- J'ai le droit de faire ce que je veux de ma vie.
- La loi vous en donne le droit. L'église ferme hypocritement les yeux. Le monde moderne vous applaudit. Mais ma justice, car il faut qu'il y en ait une, vous a déjà condamné... Je serai désormais le bras d'une justice qui condamnera et exécutera sans pitié toutes celles qui se vautreront dans cette immense boue sexuelle qui submerge le monde.
Et quand je voyais ces types aux actualités, ces G-Men, je me disais: "C'est ça un flic"

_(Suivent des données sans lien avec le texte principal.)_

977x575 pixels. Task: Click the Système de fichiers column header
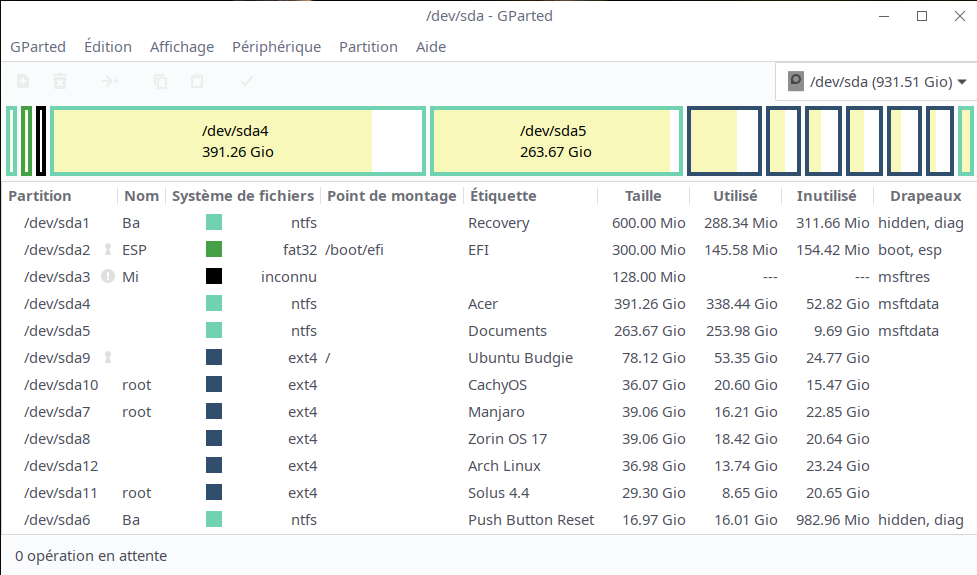tap(242, 196)
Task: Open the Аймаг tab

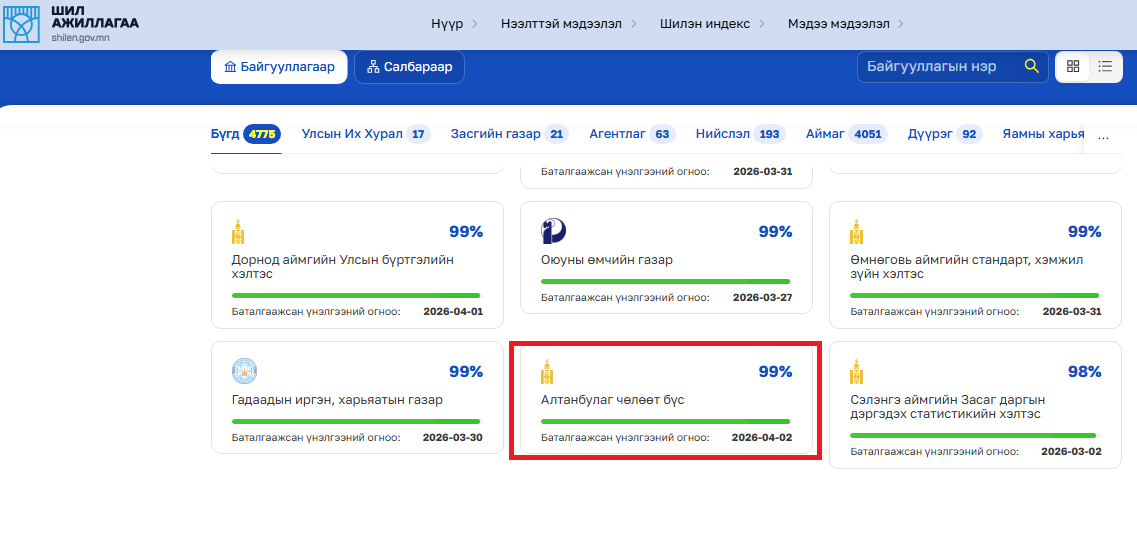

"Peur sur la Ville" se présente comme un savoureux mélange des grands classiques cinématographiques du polar. Un cocktail de références où l'on retrouve la French touch de "L'Inspecteur Harry" et un clin d'œil à l'aura de "Bullitt", ce qui promet une sacrée virée dans un univers où les références s'entrechoquent et où le style des grands du cinéma policier est revisité à la sauce française. Réalisé et écrit par Henri Verneuil, ce thriller policier implacable au suspense palpitant nous maintient en haleine du début à la fin à travers une traque sans merci entre le commissaire Jean Letellier (Jean-Paul Belmondo) et le tueur en série Minos (Adalberto Maria Merli). Une chasse à l'homme en apparence simple avec ses airs caricaturaux, qui réserve pourtant bien des surprises. En tissant habilement l'enquête principale avec une autre affaire, celle du gangster Marcucci (Giovanni Cianfriglia), le film plonge l'inspecteur dans un tourbillon obsédant. Celui-ci, obnubilé par cette affaire secondaire, en vient à négliger l'enquête principale sur les meurtres de femmes, se retrouvant ainsi responsable des nouveaux crimes. La manière dont les différents éléments de l'histoire se rejoignent progressivement pour former un tout est un véritable atout. Un dédale subtil de drame dans un univers où la virilité domine, ce qui offre une intrigue à la fois astucieuse et cohérente. Les nombreux rebondissements et le jeu méticuleux des fausses pistes maintiennent un suspense captivant, ajoutant une profondeur inattendue à l'ensemble du récit. Bien loin de l'unique testostérone caricaturale, c'est bel et bien la subtilité qui se mêle à l'ensemble !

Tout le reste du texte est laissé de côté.